Der Antragstellerin steht auch ein Rechtsschutzbedürfnis zur Seite. Zwar kann sie ihre Rechtsposition durch die erstrebte Unwirksamkeit des Bebauungsplans - zunächst - nicht verbessern, weil im Falle einer Unwirksamkeit auch die Festsetzung eines Geh-, Fahr-und Leitungsrecht zur O..straße entfallen würde. Ein Erfolg des Normenkontrollantrags würde auch nichts an der - bislang - streitigen straßenrechtlichen Öffnung des Weges "..." zum Anlieger- und Gemeingebrauch ändern.

_DATENZEILEN_.
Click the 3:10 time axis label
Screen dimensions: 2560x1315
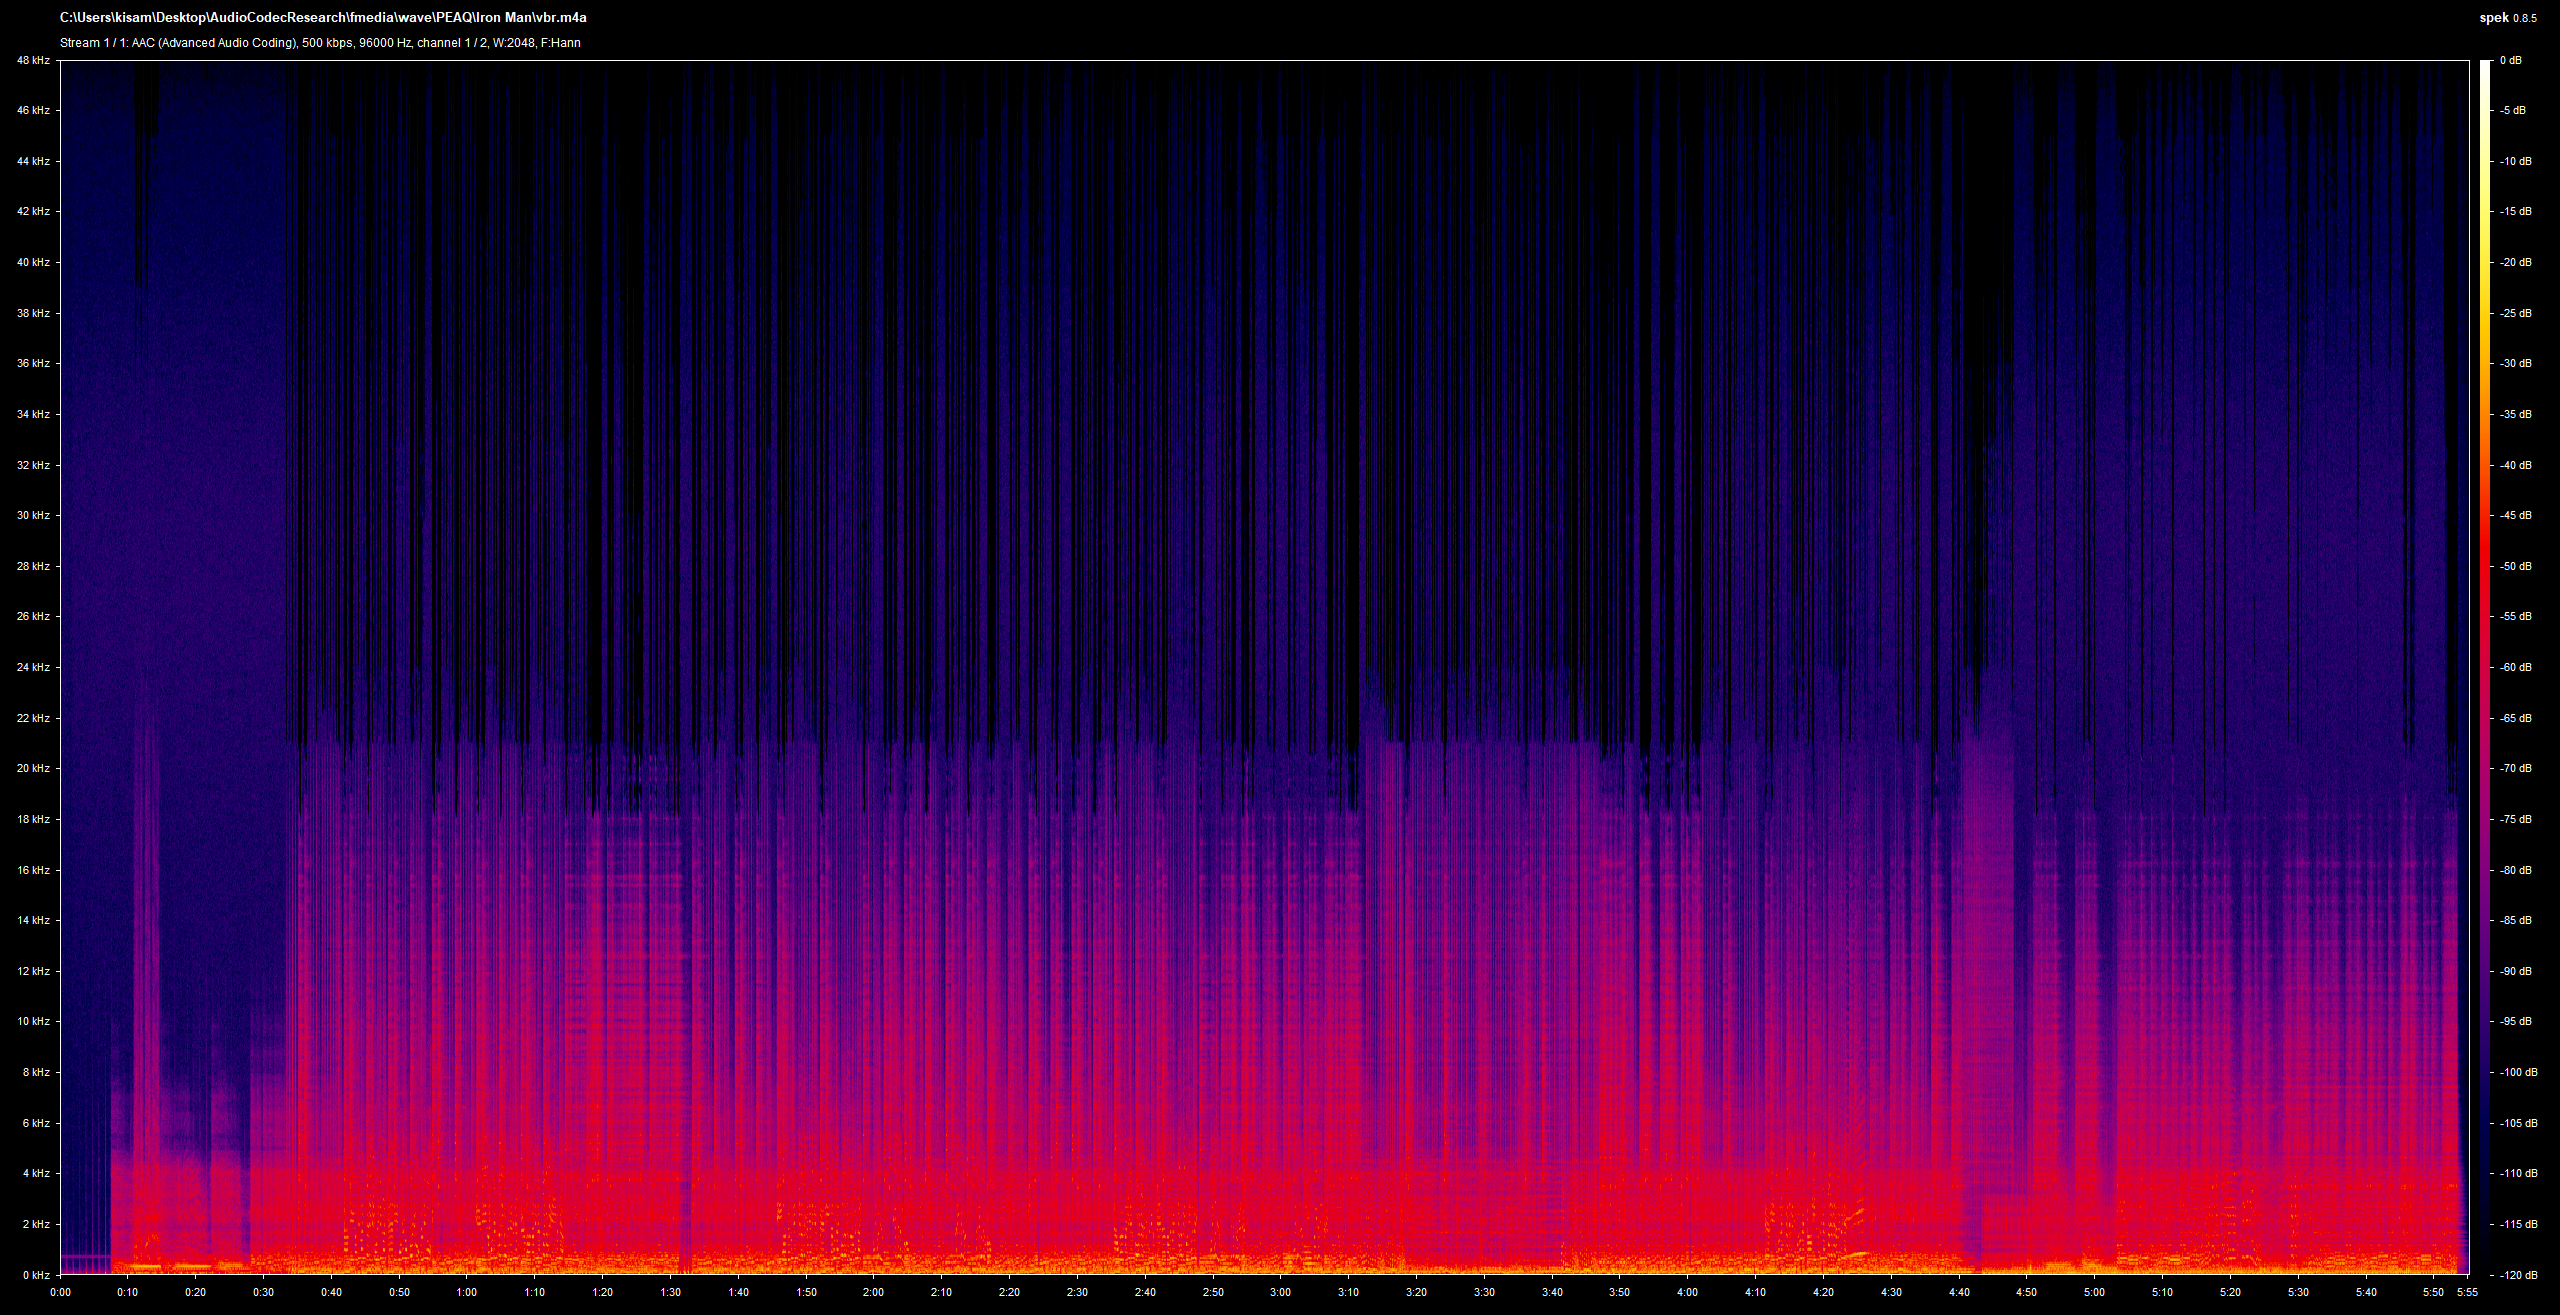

_AUFGABENSTELLUNG_. Geben Sie aus dem Text zum Rechtsschutzbedürfnis die Stelle zwischen „Der Antragstellerin steht“ und „und Gemeingebrauch ändern.“ wörtlich wieder, beide Grenzen eingeschlossen.

_LÖSUNG_.
Der Antragstellerin steht auch ein Rechtsschutzbedürfnis zur Seite. Zwar kann sie ihre Rechtsposition durch die erstrebte Unwirksamkeit des Bebauungsplans - zunächst - nicht verbessern, weil im Falle einer Unwirksamkeit auch die Festsetzung eines Geh-, Fahr-und Leitungsrecht zur O..straße entfallen würde. Ein Erfolg des Normenkontrollantrags würde auch nichts an der - bislang - streitigen straßenrechtlichen Öffnung des Weges "..." zum Anlieger- und Gemeingebrauch ändern.